Task objective — While leaving the pictures out, set down only the lines from the one with "Your account (108, 2494)" through the end of the records, exactly as they stand.
━━━━━ Dataset content ━━━━━
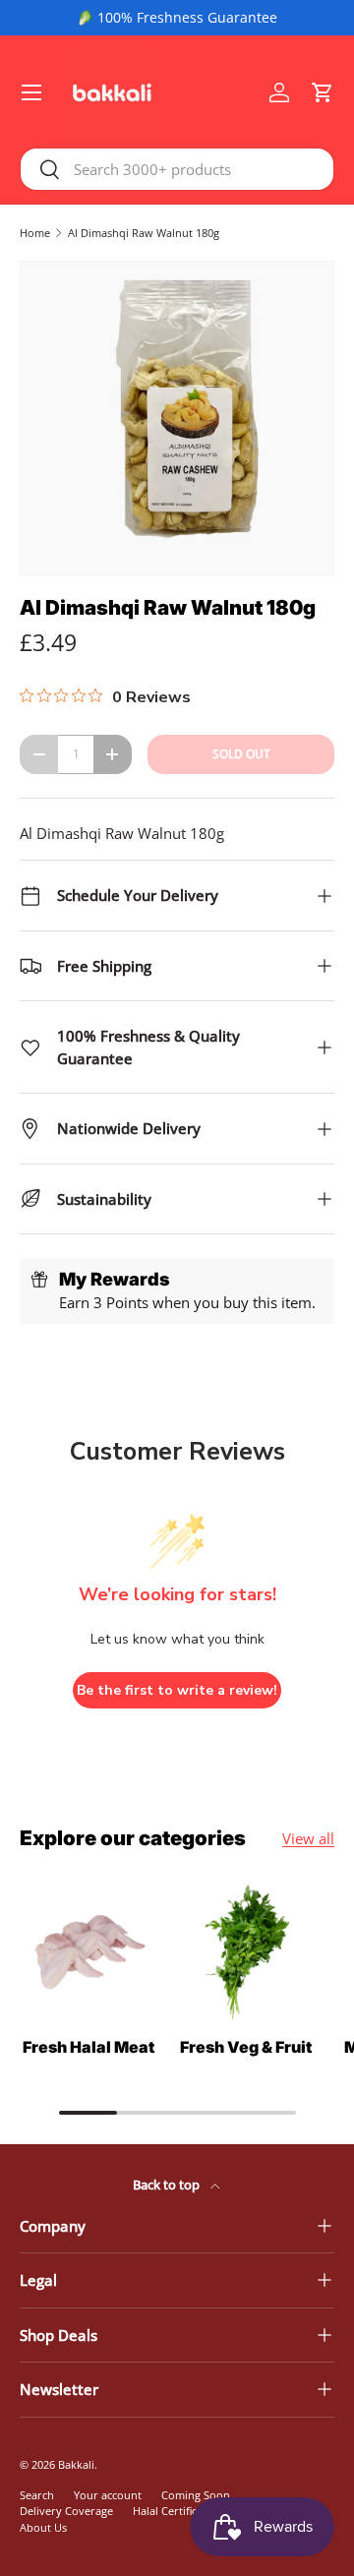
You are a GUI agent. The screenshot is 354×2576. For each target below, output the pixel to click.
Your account (108, 2494)
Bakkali (76, 2464)
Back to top (168, 2184)
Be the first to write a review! (177, 1690)
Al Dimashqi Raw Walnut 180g (143, 232)
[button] (322, 92)
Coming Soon (195, 2494)
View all (308, 1838)
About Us (43, 2527)
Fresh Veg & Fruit (246, 2047)
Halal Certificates (175, 2510)
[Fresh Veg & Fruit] (246, 1952)
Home (35, 232)
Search (37, 2494)
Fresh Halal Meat (88, 2047)
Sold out (241, 754)
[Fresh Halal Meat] (88, 1952)
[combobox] (177, 169)
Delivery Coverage (66, 2510)
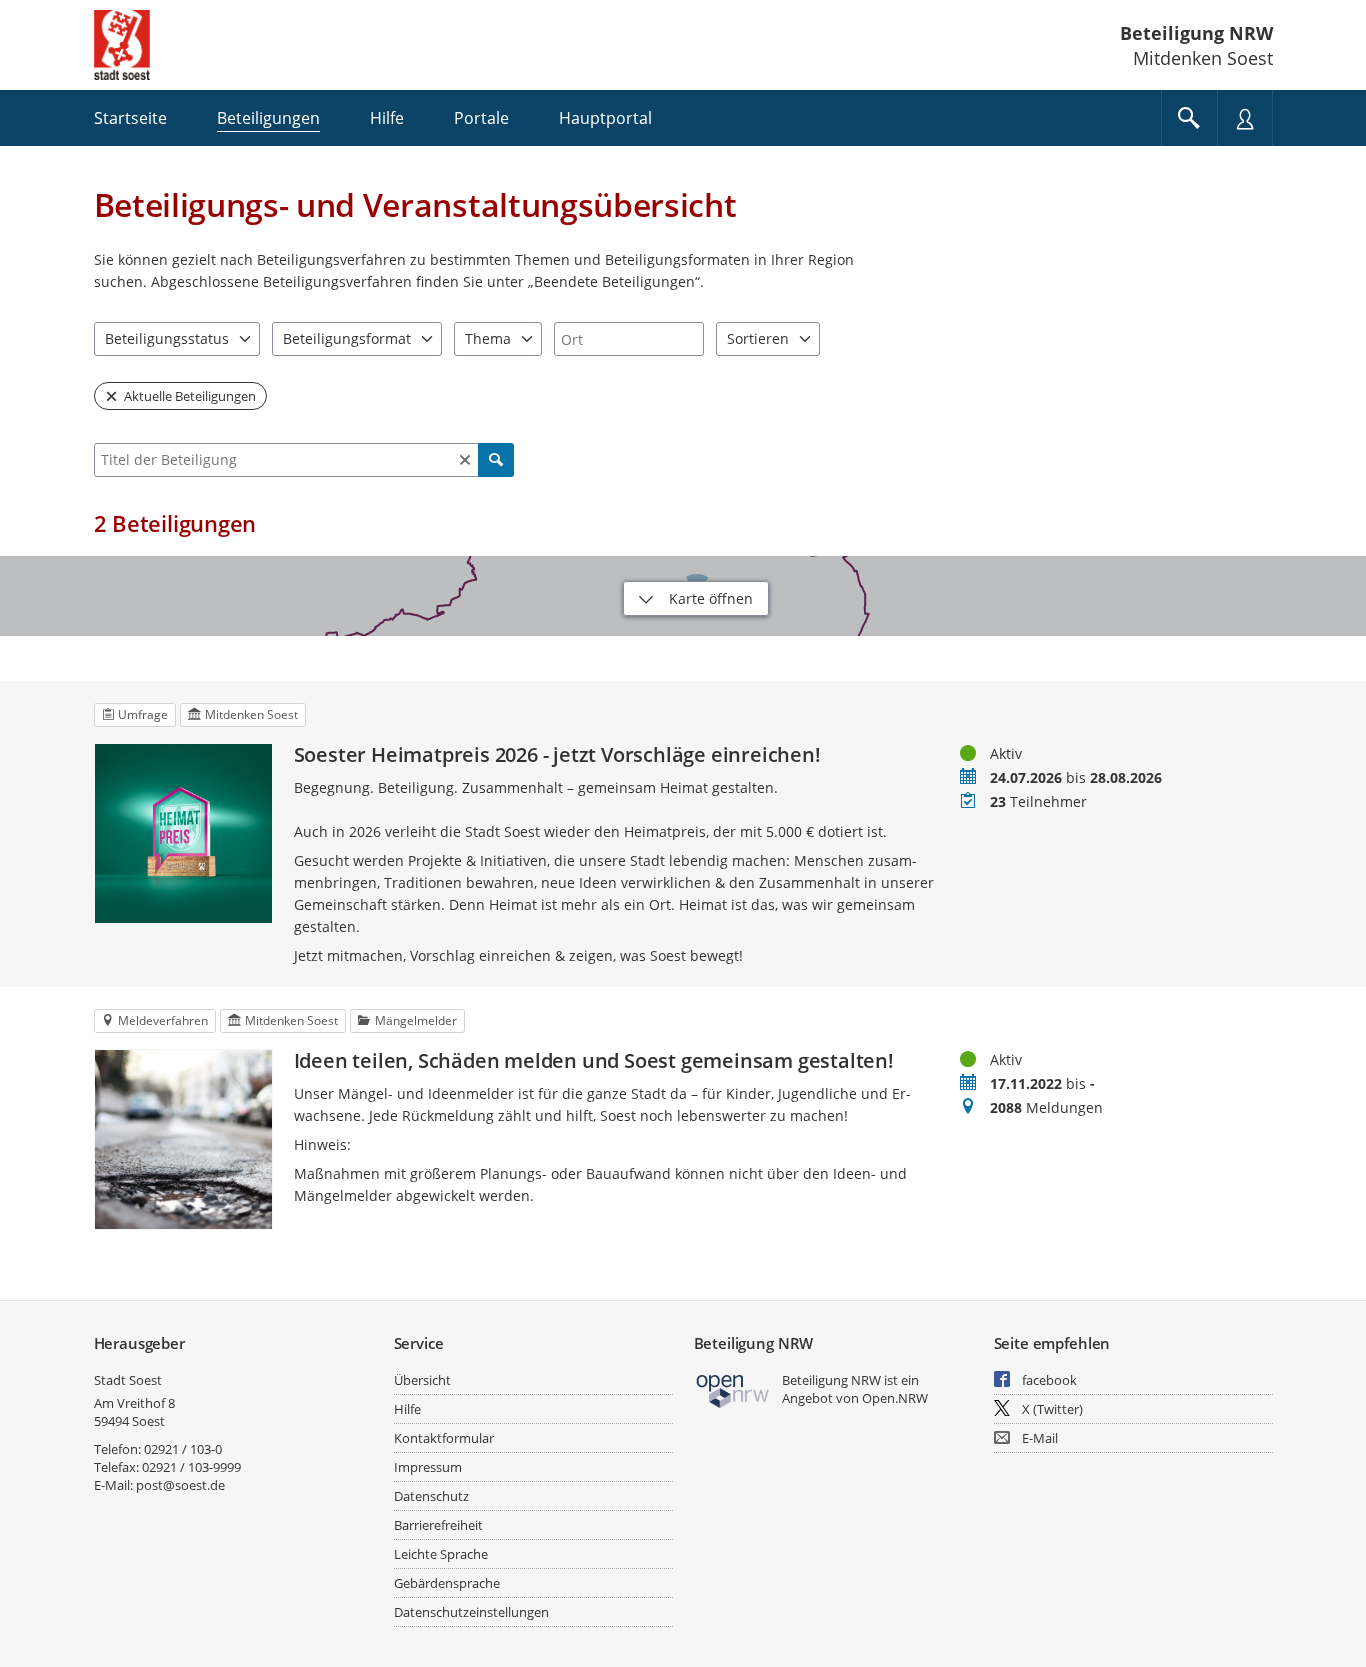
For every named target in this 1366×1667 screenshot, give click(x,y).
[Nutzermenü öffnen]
━━━━━
Response to the exercise —
Your account (108, 2494)
Bakkali (76, 2464)
Back to top (168, 2184)
Be the first to write a review! (177, 1690)
Al Dimashqi Raw Walnut 180g (143, 232)
[button] (322, 92)
Coming Soon (195, 2494)
View all (308, 1838)
About Us (43, 2527)
Fresh Veg & Fruit (246, 2047)
Halal Certificates (175, 2510)
[Fresh Veg & Fruit] (246, 1952)
Home (35, 232)
Search (37, 2494)
Fresh Halal Meat (88, 2047)
Sold out (241, 754)
[Fresh Halal Meat] (88, 1952)
[combobox] (177, 169)
Delivery Coverage (66, 2510)
For every named target in this 1366×1667 screenshot, give click(x,y).
[Nutzermenü öffnen]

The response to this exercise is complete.